ATTN: reached out to the Trump campaign for comment and will update this post if we receive a response. Trump Model Management did not respond to Mother Jones requests for comment. When reached for comment, Trump campaign spokeswoman Hope Hicks told Mother Jones, "That has nothing to do with me or the campaign."

The allegations against Trump Model Management may seem especially damning due to their ties to the presidential hopeful, but the practices described in the report aren't unique to Trump's agency.

In May, CNN Money published a damning report on labor abuse in the industry after conducting dozens of interviews with former models, labor experts, and others the industry and reviewing various financial documents.

"When you're a supermodel like Giselle or Christy Turlington you're treated like royalty, but 99 percent of models are treated like garbage," former agency executive Carolyn Kramer told CNN Money.

Foreign models can be especially vulnerable to abuse, the report explains.

From CNN Money:

"For decades this world has operated in the shadows — blatantly taking advantage of its young, mainly female workforce. Many models are thousands of miles away from their families, while foreign models often speak little English and are trapped in immigration programs that make them that much more vulnerable. Others aren't in immigration programs at all, but are instead encouraged by agencies to come to the United States illegally."

Numerous models told CNN Money they were subjected to terrible living conditions and high expense fees — all while being paid very little for their work.

"There is this culture that comes from the agency that you are disposable and you are so lucky to be here," former model Meredith Hattam said. "It's a toxic power dynamic and it starts from the top."

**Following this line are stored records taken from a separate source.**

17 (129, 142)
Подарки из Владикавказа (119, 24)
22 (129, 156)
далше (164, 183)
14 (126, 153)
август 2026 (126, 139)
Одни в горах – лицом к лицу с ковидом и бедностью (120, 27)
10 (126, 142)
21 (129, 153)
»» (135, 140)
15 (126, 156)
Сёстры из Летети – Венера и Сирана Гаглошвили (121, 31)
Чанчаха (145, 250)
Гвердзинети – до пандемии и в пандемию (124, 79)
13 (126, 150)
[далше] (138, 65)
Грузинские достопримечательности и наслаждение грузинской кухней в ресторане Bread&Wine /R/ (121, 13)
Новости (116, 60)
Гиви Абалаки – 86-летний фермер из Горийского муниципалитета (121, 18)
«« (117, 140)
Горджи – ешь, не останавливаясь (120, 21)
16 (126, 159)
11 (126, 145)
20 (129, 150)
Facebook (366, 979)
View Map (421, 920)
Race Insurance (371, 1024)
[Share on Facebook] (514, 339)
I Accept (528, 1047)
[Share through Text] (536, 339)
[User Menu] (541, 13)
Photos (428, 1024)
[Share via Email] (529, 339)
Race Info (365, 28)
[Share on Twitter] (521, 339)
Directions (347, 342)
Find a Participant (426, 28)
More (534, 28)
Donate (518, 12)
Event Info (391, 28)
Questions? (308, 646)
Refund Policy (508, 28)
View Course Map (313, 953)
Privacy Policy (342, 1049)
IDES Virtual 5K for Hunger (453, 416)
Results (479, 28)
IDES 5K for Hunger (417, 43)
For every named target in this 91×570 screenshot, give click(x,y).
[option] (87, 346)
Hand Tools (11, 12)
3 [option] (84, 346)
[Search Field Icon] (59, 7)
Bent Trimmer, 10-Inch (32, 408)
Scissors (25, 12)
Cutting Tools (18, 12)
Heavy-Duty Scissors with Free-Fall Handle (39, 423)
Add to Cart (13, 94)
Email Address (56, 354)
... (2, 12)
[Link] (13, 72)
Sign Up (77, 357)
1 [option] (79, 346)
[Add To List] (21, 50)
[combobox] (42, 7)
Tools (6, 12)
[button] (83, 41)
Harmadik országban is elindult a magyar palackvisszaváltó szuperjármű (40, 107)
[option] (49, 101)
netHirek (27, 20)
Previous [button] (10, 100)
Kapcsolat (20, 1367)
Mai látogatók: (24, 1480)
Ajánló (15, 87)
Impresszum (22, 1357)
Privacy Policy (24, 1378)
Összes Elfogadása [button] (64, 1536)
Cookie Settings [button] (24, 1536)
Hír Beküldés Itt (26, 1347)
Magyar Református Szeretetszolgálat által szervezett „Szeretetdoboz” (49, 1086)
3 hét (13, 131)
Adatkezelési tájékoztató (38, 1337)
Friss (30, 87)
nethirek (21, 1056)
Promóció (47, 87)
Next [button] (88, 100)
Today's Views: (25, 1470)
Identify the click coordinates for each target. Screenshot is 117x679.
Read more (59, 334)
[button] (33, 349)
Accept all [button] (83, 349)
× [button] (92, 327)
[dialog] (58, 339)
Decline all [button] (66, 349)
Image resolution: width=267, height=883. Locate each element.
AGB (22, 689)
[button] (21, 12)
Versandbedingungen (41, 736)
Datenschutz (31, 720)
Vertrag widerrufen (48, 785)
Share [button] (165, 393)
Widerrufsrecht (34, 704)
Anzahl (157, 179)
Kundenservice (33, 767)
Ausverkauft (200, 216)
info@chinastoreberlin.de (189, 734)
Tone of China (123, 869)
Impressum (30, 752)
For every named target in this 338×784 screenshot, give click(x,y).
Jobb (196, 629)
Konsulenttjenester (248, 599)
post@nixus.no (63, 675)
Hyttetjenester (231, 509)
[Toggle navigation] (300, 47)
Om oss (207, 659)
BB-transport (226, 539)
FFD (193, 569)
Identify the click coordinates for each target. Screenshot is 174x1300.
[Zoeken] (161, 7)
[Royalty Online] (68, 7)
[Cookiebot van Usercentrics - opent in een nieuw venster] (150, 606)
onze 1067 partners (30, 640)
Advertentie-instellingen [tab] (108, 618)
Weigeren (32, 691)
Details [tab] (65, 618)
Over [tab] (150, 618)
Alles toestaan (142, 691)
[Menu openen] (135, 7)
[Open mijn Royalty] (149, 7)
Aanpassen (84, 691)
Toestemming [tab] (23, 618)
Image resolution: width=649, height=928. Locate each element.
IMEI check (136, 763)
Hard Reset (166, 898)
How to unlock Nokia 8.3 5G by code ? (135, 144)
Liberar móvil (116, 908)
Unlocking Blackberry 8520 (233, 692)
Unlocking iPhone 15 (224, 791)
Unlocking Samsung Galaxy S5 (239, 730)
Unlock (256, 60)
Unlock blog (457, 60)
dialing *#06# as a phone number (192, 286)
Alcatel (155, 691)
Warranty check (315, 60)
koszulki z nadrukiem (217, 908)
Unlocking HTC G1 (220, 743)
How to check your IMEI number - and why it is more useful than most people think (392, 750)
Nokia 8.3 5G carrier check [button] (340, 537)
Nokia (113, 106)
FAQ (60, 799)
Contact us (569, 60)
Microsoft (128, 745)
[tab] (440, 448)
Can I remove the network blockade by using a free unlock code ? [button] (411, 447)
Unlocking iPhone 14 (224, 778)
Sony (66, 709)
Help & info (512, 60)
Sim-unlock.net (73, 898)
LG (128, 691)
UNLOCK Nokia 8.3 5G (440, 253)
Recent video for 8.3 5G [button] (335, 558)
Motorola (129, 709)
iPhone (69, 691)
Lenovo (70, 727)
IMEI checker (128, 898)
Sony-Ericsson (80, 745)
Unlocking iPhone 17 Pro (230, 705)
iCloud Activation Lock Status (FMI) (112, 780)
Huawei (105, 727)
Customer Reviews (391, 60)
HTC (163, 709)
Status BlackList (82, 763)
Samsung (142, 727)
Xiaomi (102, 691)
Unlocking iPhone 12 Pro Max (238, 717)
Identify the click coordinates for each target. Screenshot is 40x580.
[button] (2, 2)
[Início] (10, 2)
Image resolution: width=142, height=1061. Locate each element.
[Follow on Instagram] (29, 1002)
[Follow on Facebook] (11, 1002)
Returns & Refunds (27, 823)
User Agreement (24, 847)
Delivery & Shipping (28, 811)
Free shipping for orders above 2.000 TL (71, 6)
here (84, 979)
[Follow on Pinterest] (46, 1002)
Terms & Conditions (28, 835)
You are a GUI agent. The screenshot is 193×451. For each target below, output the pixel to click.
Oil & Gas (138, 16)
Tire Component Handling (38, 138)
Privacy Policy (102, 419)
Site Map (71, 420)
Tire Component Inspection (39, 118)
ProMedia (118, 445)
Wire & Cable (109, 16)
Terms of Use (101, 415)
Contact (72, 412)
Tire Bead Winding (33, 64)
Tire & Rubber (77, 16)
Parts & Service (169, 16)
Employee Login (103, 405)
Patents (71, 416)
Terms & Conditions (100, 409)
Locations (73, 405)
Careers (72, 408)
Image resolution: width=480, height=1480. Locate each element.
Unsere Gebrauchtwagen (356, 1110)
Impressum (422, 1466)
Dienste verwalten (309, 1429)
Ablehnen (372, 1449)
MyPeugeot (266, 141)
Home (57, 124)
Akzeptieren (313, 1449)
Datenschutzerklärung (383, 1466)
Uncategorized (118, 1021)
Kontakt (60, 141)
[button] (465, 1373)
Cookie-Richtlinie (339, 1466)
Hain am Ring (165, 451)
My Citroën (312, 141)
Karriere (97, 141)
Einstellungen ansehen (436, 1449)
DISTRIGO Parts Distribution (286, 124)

In recent years, groups like the Model Alliance — an organization founded by former model Sarah Ziff — have worked to protect models from abuse.

"Advocacy for models has moved the spotlight from the runway to backstage, and we've achieved some concrete victories — inclusion of models under 18 in the New York State' law protecting child performers, for example, and the regular pre-Fashion Week reminders from the Council of Fashion Designers of America regarding models' physical health," Scafidi said. "There is still work to be done, however, and some efforts — like immigration reform — will require the active participation of modeling agencies as well."